Based on prior research [37, 38, 39], we have hypothesized that service and implementation outcomes at 12 months will mediate the impact of OTCH on clinical outcomes at 24 months. To establish service and implementation outcomes at participant- and provider-level at 12 months as mediators of the OCTH effect on user level clinical symptoms, functioning, and recovery orientation at 24 months, in addition to finding intervention effects (OCTH vs FEP usual care) as in Aim 1a and Aim 2a, we must also establish that service and implementation outcomes at 12 months are associated with better participant symptoms, functioning, and recovery orientation at 24 months. The mediation effect [40] is estimated by taking the expected value of the total effect of OTCH vs FEP Usual Care on symptoms, functioning, and recovery, and subtracting the direct effect when service and implementation outcomes are taken into account.

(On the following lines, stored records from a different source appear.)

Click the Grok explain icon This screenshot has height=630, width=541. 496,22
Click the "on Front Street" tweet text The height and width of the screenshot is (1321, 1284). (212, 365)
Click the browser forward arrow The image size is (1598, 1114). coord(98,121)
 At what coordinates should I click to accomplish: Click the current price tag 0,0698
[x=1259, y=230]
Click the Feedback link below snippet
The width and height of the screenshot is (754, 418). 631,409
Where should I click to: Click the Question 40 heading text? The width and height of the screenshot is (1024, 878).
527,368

This indirect (or mediation) effect of the implementation factors will be estimated and tested by fitting a Structural Equation Model using MPlus version 7.4 which our lead statistician has extensive expertise. We will estimate mediation models that consider one implementation or service mediator at a time, as well as including all indicators of implementation or service simultaneously to identify independent effects. The bootstrapping method (available in Mplus) will be used to obtain standard errors, confidence intervals, and the test for statistical significance [41]. Even in a RCT, the association between the mediator and the outcome can be confounded by other time-varying confounders and recent developments in mediation analysis suggest the need for sensitivity analyses to explore potential impact of unmeasured confounders. We will perform these sensitivity analyses which provide a range of plausible results that may have been obtained under different assumptions about unmeasured confounders [42].
Study Management
This study will have several teams in charge of the varying components. There is an overarching study steering committee that oversees all decisions regarding study procedures. An adaptation team will be responsible for performing initial and ongoing qualitative interviews with stakeholders at various levels to inform adaptations to the OTCH model. A clinical team will be responsible for determining clinical adaptations to be adopted, training all of the providers OTCH and examining trend in the data collected to provide feedback to OTCH teams about their implementation. A research team, directed by a Data Center Manager, will be responsible for all quantitative and qualitative data collection.